#### What to do
Type out every line of the data again, exactly.

(Extracted entries begins)

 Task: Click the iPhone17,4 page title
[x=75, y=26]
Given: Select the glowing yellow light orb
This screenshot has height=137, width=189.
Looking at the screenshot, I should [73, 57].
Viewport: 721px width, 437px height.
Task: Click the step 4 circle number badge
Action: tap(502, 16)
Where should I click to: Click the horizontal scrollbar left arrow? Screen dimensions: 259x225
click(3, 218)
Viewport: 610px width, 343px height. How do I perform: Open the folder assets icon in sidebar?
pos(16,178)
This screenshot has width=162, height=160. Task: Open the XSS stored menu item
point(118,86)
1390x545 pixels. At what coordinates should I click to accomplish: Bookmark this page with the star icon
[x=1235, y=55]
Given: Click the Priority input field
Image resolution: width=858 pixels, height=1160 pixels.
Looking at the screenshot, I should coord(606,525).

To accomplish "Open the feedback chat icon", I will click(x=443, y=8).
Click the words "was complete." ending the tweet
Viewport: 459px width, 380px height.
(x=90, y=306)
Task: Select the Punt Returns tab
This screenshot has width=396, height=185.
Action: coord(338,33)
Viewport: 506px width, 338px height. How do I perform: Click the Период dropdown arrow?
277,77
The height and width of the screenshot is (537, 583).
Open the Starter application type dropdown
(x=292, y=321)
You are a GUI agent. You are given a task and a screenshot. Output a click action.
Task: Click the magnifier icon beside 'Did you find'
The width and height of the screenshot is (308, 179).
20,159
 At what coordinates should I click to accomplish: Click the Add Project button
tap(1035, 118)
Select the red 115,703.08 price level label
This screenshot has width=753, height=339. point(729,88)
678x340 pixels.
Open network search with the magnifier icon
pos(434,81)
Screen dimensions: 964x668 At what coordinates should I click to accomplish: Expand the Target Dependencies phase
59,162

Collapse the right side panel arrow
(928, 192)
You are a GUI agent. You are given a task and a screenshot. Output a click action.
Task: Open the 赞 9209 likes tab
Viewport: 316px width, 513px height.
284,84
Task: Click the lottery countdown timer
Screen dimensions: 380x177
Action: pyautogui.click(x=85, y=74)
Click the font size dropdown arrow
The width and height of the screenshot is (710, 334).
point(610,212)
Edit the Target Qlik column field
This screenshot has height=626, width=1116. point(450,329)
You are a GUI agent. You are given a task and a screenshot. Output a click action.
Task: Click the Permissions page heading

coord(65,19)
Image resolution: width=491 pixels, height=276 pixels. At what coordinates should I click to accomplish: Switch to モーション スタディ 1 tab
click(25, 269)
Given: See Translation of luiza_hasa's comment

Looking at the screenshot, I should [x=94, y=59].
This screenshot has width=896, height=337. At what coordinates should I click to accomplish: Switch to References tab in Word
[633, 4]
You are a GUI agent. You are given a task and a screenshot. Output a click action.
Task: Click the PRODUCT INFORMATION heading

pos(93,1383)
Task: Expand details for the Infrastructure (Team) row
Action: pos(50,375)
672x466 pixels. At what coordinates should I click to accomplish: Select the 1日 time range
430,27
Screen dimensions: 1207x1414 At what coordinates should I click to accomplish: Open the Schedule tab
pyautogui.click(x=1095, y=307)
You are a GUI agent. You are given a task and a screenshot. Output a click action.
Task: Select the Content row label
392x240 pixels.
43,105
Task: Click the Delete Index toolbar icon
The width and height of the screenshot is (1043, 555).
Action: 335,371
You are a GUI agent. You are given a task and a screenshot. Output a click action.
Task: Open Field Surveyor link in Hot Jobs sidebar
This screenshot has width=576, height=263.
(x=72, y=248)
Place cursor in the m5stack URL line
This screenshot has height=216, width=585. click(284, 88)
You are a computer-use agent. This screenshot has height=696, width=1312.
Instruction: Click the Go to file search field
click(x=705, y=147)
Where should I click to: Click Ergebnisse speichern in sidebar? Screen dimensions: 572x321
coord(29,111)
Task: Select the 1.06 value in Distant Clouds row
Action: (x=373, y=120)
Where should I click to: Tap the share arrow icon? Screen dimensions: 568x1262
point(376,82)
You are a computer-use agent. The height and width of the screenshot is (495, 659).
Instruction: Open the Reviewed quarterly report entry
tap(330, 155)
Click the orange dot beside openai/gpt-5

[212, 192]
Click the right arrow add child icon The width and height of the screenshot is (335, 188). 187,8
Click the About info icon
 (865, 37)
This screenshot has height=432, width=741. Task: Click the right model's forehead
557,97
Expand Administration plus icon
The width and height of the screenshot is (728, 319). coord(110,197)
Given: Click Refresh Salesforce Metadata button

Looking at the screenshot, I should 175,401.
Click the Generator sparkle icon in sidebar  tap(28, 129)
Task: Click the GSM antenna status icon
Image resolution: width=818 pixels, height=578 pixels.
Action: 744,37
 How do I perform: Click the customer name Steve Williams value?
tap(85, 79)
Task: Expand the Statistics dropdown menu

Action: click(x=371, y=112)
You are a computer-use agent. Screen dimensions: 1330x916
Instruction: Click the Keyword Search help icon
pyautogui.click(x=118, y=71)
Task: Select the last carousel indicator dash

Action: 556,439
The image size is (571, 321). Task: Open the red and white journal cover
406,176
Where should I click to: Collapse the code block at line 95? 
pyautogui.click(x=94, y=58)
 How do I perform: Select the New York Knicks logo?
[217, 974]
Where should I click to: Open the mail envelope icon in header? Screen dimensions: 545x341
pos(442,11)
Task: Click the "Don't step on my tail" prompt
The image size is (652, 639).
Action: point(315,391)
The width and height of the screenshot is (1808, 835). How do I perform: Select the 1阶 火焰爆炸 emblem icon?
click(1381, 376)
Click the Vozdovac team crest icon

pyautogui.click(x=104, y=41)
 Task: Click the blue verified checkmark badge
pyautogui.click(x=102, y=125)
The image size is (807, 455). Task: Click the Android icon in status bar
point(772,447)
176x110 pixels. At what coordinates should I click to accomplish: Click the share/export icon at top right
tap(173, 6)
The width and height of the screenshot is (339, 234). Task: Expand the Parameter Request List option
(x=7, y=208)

(Extracted entries ends)

#### Output for this task
 Task: Click the iPhone17,4 page title
[x=75, y=26]
Given: Select the glowing yellow light orb
This screenshot has height=137, width=189.
Looking at the screenshot, I should [73, 57].
Viewport: 721px width, 437px height.
Task: Click the step 4 circle number badge
Action: tap(502, 16)
Where should I click to: Click the horizontal scrollbar left arrow? Screen dimensions: 259x225
click(3, 218)
Viewport: 610px width, 343px height. How do I perform: Open the folder assets icon in sidebar?
pos(16,178)
This screenshot has width=162, height=160. Task: Open the XSS stored menu item
point(118,86)
1390x545 pixels. At what coordinates should I click to accomplish: Bookmark this page with the star icon
[x=1235, y=55]
Given: Click the Priority input field
Image resolution: width=858 pixels, height=1160 pixels.
Looking at the screenshot, I should coord(606,525).

To accomplish "Open the feedback chat icon", I will click(x=443, y=8).
Click the words "was complete." ending the tweet
Viewport: 459px width, 380px height.
(x=90, y=306)
Task: Select the Punt Returns tab
This screenshot has width=396, height=185.
Action: coord(338,33)
Viewport: 506px width, 338px height. How do I perform: Click the Период dropdown arrow?
277,77
The height and width of the screenshot is (537, 583).
Open the Starter application type dropdown
(x=292, y=321)
You are a GUI agent. You are given a task and a screenshot. Output a click action.
Task: Click the magnifier icon beside 'Did you find'
The width and height of the screenshot is (308, 179).
20,159
 At what coordinates should I click to accomplish: Click the Add Project button
tap(1035, 118)
Select the red 115,703.08 price level label
This screenshot has width=753, height=339. point(729,88)
678x340 pixels.
Open network search with the magnifier icon
pos(434,81)
Screen dimensions: 964x668 At what coordinates should I click to accomplish: Expand the Target Dependencies phase
59,162

Collapse the right side panel arrow
(928, 192)
You are a GUI agent. You are given a task and a screenshot. Output a click action.
Task: Open the 赞 9209 likes tab
Viewport: 316px width, 513px height.
284,84
Task: Click the lottery countdown timer
Screen dimensions: 380x177
Action: pyautogui.click(x=85, y=74)
Click the font size dropdown arrow
The width and height of the screenshot is (710, 334).
point(610,212)
Edit the Target Qlik column field
This screenshot has height=626, width=1116. point(450,329)
You are a GUI agent. You are given a task and a screenshot. Output a click action.
Task: Click the Permissions page heading

coord(65,19)
Image resolution: width=491 pixels, height=276 pixels. At what coordinates should I click to accomplish: Switch to モーション スタディ 1 tab
click(25, 269)
Given: See Translation of luiza_hasa's comment

Looking at the screenshot, I should [x=94, y=59].
This screenshot has width=896, height=337. At what coordinates should I click to accomplish: Switch to References tab in Word
[633, 4]
You are a GUI agent. You are given a task and a screenshot. Output a click action.
Task: Click the PRODUCT INFORMATION heading

pos(93,1383)
Task: Expand details for the Infrastructure (Team) row
Action: pos(50,375)
672x466 pixels. At what coordinates should I click to accomplish: Select the 1日 time range
430,27
Screen dimensions: 1207x1414 At what coordinates should I click to accomplish: Open the Schedule tab
pyautogui.click(x=1095, y=307)
You are a GUI agent. You are given a task and a screenshot. Output a click action.
Task: Select the Content row label
392x240 pixels.
43,105
Task: Click the Delete Index toolbar icon
The width and height of the screenshot is (1043, 555).
Action: 335,371
You are a GUI agent. You are given a task and a screenshot. Output a click action.
Task: Open Field Surveyor link in Hot Jobs sidebar
This screenshot has width=576, height=263.
(x=72, y=248)
Place cursor in the m5stack URL line
This screenshot has height=216, width=585. click(284, 88)
You are a computer-use agent. This screenshot has height=696, width=1312.
Instruction: Click the Go to file search field
click(x=705, y=147)
Where should I click to: Click Ergebnisse speichern in sidebar? Screen dimensions: 572x321
coord(29,111)
Task: Select the 1.06 value in Distant Clouds row
Action: (x=373, y=120)
Where should I click to: Tap the share arrow icon? Screen dimensions: 568x1262
point(376,82)
You are a computer-use agent. The height and width of the screenshot is (495, 659).
Instruction: Open the Reviewed quarterly report entry
tap(330, 155)
Click the orange dot beside openai/gpt-5

[212, 192]
Click the right arrow add child icon The width and height of the screenshot is (335, 188). 187,8
Click the About info icon
 (865, 37)
This screenshot has height=432, width=741. Task: Click the right model's forehead
557,97
Expand Administration plus icon
The width and height of the screenshot is (728, 319). coord(110,197)
Given: Click Refresh Salesforce Metadata button

Looking at the screenshot, I should 175,401.
Click the Generator sparkle icon in sidebar  tap(28, 129)
Task: Click the GSM antenna status icon
Image resolution: width=818 pixels, height=578 pixels.
Action: 744,37
 How do I perform: Click the customer name Steve Williams value?
tap(85, 79)
Task: Expand the Statistics dropdown menu

Action: click(x=371, y=112)
You are a computer-use agent. Screen dimensions: 1330x916
Instruction: Click the Keyword Search help icon
pyautogui.click(x=118, y=71)
Task: Select the last carousel indicator dash

Action: 556,439
The image size is (571, 321). Task: Open the red and white journal cover
406,176
Where should I click to: Collapse the code block at line 95? 
pyautogui.click(x=94, y=58)
 How do I perform: Select the New York Knicks logo?
[217, 974]
Where should I click to: Open the mail envelope icon in header? Screen dimensions: 545x341
pos(442,11)
Task: Click the "Don't step on my tail" prompt
The image size is (652, 639).
Action: point(315,391)
The width and height of the screenshot is (1808, 835). How do I perform: Select the 1阶 火焰爆炸 emblem icon?
click(1381, 376)
Click the Vozdovac team crest icon

pyautogui.click(x=104, y=41)
 Task: Click the blue verified checkmark badge
pyautogui.click(x=102, y=125)
The image size is (807, 455). Task: Click the Android icon in status bar
point(772,447)
176x110 pixels. At what coordinates should I click to accomplish: Click the share/export icon at top right
tap(173, 6)
The width and height of the screenshot is (339, 234). Task: Expand the Parameter Request List option
(x=7, y=208)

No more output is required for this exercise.